試行錯誤

 小学低学年の女の子が、いとも簡単に微分を解いている。
 テレビに映されたのは、子どもの能力が無限である事と英才教育が必要…というものであった。
 ところが、レポーターが「分からない」と首を傾げると、その子は冷たく「会社で習いなさい」と軽蔑するような言葉を発したのである。
 私は、唖然とした。
 親は得意満面とした表情で、わが子を尊敬の眼でうっとりと見つめていた。
 でも、ちょっと待て。
 大学で習う微分であろうと積分であろうと、所詮はやり方の習熟であり、極論すれば猿真似の世界であるという事だ。
 だから、速く正確にどんどん問題を処理する能力は養われるだろうが、それは教えられた事の条件反射に過ぎないという事である。
 つまり、新しいものを創造する能力とは別物だという事だ。
 だから、微分を解いたその子が特に優れているとは思えないのである。
 もちろん、その子のように英才教育は、時間とお金をかけるのだから直ちに成果を挙げるだろう。
 しかし、過度の期待は禁物だと思う。
 なぜなら、最善の教材と方法で一方的に教えられれば、誰だって最短時間で解いていける。
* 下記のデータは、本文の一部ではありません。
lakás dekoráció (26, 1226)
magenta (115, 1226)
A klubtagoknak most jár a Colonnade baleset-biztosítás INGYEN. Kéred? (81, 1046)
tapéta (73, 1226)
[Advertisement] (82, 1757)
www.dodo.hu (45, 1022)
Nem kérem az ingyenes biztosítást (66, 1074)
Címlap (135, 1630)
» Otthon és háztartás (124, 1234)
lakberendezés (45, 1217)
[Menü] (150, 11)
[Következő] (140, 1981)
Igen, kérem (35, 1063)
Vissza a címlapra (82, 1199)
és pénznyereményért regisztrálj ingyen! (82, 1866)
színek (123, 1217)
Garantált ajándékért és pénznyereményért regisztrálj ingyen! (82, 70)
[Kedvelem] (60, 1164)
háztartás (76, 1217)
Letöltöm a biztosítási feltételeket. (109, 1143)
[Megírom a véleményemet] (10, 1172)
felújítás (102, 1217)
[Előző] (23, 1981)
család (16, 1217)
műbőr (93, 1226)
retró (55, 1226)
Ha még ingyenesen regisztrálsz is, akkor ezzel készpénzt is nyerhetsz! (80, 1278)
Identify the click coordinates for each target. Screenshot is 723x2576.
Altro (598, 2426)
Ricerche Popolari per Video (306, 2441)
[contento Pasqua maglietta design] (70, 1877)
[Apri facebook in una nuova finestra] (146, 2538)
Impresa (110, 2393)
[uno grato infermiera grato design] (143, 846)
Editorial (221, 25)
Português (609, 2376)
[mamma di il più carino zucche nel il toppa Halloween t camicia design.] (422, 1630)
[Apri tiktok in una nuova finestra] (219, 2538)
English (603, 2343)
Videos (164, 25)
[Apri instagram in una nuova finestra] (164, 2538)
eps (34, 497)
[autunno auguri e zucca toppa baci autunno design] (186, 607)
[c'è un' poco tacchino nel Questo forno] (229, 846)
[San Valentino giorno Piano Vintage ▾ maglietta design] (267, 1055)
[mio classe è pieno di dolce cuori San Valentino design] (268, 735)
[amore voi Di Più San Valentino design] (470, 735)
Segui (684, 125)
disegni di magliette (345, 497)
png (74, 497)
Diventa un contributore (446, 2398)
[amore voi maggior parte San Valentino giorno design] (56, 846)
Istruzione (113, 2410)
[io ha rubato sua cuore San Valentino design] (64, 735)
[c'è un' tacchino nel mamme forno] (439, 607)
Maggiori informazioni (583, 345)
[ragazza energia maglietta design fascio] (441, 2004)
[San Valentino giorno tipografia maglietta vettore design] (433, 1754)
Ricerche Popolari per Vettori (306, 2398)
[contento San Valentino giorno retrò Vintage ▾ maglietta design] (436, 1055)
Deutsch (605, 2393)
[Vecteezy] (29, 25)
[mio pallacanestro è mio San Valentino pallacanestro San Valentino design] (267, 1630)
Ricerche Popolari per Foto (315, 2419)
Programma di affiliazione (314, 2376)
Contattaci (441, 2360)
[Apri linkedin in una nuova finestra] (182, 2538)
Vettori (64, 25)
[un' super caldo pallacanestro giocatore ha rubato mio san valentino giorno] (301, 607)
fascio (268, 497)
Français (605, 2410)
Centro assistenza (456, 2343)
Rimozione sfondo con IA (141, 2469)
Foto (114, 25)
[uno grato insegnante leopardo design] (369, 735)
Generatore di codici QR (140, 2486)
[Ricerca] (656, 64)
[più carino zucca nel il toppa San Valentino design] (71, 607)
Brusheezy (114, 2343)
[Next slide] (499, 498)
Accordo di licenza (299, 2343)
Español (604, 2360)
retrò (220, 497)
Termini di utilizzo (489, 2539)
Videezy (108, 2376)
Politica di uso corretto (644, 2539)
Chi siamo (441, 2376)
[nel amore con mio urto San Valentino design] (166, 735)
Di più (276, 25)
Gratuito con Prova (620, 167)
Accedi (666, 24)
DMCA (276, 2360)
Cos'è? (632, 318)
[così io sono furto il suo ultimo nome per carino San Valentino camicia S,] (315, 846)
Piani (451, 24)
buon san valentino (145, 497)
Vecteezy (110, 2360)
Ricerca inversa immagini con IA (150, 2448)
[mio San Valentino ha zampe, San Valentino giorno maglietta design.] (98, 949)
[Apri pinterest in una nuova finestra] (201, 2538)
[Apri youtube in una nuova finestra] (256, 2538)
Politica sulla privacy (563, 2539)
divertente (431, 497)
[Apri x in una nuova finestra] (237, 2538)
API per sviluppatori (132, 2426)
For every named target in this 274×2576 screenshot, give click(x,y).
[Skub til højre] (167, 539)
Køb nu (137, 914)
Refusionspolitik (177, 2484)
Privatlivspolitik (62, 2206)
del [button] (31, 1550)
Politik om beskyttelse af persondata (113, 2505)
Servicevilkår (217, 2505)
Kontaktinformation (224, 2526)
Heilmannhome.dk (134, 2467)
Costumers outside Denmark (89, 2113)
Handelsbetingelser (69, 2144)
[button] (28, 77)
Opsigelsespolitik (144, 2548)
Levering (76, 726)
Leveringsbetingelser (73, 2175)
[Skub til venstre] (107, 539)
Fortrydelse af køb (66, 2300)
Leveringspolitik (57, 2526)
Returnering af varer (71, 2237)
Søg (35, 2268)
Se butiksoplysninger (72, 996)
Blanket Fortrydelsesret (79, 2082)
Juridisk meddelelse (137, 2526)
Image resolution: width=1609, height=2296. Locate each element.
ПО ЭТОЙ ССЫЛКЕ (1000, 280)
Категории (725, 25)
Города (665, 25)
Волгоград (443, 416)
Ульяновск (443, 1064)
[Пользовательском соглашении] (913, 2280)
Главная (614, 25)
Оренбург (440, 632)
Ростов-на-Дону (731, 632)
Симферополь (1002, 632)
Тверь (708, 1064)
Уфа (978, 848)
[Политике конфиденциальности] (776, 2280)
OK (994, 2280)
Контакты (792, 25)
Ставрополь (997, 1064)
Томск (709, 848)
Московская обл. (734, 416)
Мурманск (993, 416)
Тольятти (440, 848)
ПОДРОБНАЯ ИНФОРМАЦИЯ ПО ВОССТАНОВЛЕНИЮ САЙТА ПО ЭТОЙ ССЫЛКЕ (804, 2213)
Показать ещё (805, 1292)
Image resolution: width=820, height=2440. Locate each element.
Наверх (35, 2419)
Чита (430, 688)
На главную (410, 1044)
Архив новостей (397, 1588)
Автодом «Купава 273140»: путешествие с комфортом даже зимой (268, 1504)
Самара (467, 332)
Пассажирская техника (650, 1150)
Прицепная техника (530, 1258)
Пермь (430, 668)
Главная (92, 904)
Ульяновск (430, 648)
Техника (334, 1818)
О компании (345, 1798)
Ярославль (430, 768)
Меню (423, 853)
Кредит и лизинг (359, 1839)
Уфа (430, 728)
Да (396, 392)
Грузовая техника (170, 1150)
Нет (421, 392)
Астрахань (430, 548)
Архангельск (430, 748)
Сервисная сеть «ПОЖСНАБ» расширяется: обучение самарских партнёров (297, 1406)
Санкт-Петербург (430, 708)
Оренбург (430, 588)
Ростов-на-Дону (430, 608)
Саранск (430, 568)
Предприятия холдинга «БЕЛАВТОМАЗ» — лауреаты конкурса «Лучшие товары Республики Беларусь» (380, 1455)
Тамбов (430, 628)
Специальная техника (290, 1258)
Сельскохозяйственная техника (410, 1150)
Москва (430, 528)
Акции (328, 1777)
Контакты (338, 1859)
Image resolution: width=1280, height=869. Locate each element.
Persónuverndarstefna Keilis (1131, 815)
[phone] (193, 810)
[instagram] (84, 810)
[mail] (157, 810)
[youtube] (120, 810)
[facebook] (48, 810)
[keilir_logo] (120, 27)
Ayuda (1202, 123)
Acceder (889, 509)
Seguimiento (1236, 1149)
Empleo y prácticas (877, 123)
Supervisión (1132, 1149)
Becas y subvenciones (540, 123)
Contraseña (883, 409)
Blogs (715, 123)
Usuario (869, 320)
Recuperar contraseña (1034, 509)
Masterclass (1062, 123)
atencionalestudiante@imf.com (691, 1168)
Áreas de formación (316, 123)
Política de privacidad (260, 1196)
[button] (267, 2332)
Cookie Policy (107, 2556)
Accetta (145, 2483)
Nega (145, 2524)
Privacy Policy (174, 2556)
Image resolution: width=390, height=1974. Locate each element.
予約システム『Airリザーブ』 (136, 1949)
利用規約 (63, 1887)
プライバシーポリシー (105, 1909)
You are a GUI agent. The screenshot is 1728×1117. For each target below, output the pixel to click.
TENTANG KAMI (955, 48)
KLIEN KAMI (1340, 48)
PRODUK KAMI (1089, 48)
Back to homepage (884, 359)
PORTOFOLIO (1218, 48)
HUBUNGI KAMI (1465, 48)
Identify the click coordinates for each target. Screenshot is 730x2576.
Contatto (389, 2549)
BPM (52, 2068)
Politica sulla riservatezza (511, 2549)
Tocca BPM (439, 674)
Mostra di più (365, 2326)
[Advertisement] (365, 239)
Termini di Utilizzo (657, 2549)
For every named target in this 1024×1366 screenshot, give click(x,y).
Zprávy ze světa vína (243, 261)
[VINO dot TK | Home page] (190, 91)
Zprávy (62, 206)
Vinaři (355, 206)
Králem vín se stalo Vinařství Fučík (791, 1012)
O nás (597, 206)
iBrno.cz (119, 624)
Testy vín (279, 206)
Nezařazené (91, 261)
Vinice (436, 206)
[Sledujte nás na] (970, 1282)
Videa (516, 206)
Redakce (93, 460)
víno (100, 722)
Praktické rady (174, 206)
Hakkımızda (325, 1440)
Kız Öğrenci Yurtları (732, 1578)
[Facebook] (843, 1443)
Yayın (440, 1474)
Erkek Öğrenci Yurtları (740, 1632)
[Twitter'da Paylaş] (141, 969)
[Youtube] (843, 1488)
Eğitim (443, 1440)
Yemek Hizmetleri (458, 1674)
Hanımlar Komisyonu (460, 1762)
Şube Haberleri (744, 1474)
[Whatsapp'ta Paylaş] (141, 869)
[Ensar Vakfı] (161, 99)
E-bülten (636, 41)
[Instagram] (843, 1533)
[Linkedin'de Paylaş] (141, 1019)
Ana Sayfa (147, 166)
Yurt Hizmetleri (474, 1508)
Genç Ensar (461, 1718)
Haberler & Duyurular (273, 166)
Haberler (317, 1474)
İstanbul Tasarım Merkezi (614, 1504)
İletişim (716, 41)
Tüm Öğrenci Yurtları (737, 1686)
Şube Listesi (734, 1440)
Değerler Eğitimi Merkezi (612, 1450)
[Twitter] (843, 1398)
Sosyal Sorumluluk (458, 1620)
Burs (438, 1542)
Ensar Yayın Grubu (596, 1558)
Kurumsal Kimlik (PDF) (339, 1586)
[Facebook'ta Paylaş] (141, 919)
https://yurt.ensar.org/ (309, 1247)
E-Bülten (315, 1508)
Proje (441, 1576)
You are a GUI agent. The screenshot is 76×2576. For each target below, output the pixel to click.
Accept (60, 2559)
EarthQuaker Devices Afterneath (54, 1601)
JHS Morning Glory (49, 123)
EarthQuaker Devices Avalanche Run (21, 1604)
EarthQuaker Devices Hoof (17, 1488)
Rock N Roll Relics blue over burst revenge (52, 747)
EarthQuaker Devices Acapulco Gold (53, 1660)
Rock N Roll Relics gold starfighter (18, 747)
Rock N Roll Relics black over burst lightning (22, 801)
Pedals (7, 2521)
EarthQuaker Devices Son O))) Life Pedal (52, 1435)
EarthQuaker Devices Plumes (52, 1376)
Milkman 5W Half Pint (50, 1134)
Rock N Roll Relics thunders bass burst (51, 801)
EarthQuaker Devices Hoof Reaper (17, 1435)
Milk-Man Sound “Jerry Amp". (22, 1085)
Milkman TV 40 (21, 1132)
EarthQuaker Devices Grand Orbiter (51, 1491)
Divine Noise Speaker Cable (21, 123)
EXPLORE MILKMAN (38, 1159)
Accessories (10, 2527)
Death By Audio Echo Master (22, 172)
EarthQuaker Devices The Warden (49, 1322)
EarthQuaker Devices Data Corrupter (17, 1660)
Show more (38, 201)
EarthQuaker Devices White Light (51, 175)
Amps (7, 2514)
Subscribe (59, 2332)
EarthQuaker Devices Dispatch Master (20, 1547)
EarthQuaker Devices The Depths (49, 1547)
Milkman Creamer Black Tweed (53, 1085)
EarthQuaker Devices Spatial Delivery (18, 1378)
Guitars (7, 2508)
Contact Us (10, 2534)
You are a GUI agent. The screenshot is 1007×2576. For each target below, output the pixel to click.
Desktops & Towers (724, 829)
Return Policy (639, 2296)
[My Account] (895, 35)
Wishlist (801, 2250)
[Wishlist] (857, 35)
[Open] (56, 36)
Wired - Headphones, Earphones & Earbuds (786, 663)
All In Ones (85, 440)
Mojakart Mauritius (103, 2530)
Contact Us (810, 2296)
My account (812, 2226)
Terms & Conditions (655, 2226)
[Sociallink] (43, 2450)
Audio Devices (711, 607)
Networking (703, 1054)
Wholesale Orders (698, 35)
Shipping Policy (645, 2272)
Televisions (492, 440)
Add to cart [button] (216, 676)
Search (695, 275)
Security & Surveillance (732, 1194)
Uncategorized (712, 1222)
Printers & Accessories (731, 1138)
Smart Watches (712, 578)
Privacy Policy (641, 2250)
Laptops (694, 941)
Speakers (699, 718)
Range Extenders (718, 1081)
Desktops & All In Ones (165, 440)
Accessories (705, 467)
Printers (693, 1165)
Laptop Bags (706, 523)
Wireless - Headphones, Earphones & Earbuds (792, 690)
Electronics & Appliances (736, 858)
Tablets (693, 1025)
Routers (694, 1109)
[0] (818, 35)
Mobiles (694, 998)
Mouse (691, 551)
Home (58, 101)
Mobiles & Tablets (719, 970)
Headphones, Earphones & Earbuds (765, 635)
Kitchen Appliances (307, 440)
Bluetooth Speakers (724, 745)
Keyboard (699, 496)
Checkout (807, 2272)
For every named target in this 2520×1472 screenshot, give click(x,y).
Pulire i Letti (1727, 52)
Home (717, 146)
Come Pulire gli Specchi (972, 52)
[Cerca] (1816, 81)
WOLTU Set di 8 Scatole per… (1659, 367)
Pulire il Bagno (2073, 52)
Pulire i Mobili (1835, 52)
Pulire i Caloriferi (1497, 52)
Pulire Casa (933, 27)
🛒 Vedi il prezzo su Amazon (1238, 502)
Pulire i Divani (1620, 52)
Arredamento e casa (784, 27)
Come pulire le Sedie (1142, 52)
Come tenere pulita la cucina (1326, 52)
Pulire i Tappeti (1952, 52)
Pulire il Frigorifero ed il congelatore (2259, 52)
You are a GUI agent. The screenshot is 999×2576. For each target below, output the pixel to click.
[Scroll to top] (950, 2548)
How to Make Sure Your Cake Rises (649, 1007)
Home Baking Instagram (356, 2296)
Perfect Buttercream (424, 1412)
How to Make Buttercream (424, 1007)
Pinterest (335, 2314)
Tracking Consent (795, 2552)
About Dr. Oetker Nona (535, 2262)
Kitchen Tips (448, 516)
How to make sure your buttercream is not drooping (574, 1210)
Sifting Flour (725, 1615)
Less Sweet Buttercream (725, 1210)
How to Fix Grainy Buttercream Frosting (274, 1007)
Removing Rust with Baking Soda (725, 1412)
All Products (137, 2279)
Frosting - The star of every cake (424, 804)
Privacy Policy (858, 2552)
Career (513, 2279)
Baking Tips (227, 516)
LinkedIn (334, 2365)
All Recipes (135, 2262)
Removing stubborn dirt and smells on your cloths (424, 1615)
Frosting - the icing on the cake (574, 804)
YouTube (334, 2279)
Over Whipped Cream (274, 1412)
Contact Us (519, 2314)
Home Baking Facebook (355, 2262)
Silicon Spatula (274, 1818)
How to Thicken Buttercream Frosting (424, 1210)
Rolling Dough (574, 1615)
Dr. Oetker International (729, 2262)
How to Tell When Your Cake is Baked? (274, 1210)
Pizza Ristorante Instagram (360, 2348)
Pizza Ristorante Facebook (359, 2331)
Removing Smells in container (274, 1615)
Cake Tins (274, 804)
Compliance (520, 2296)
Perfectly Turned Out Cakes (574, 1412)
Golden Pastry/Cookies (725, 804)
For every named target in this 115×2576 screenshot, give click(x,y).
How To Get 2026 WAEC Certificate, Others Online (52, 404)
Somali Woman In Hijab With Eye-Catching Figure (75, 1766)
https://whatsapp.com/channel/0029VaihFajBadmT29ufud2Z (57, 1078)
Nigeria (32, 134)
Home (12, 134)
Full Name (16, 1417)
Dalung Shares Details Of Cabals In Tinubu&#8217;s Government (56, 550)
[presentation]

 しかも、最短時間という効率が重視されれば余計なものは考えない方が得なのだ。
 だが、この余計なものの中に人生の宝が少なくないのである。
 つまり、回り道である。
 試行錯誤こそ学問の基本であるはずだ。
 さらに言えば、試行錯誤は高等動物の特徴でもある。
 私たちの人生の幅を豊かにしてくれるエネルギーの根源なのである。
 自由がなければ試行錯誤もあり得ず、ロボット化された人間になるだろう。
 そんな人間になる為に生きているのではない。
 だから言いたい「回り道しなさい、試行錯誤しなさい」と。
 それが生きている事なんだと。
 試行錯誤は、人生のミネラルだ。
 これがなければ、早晩枯渇する…と警告したいのである。
 促成栽培の野菜並に、ビタミンもミネラルも足りないなんて味気がないっすよ。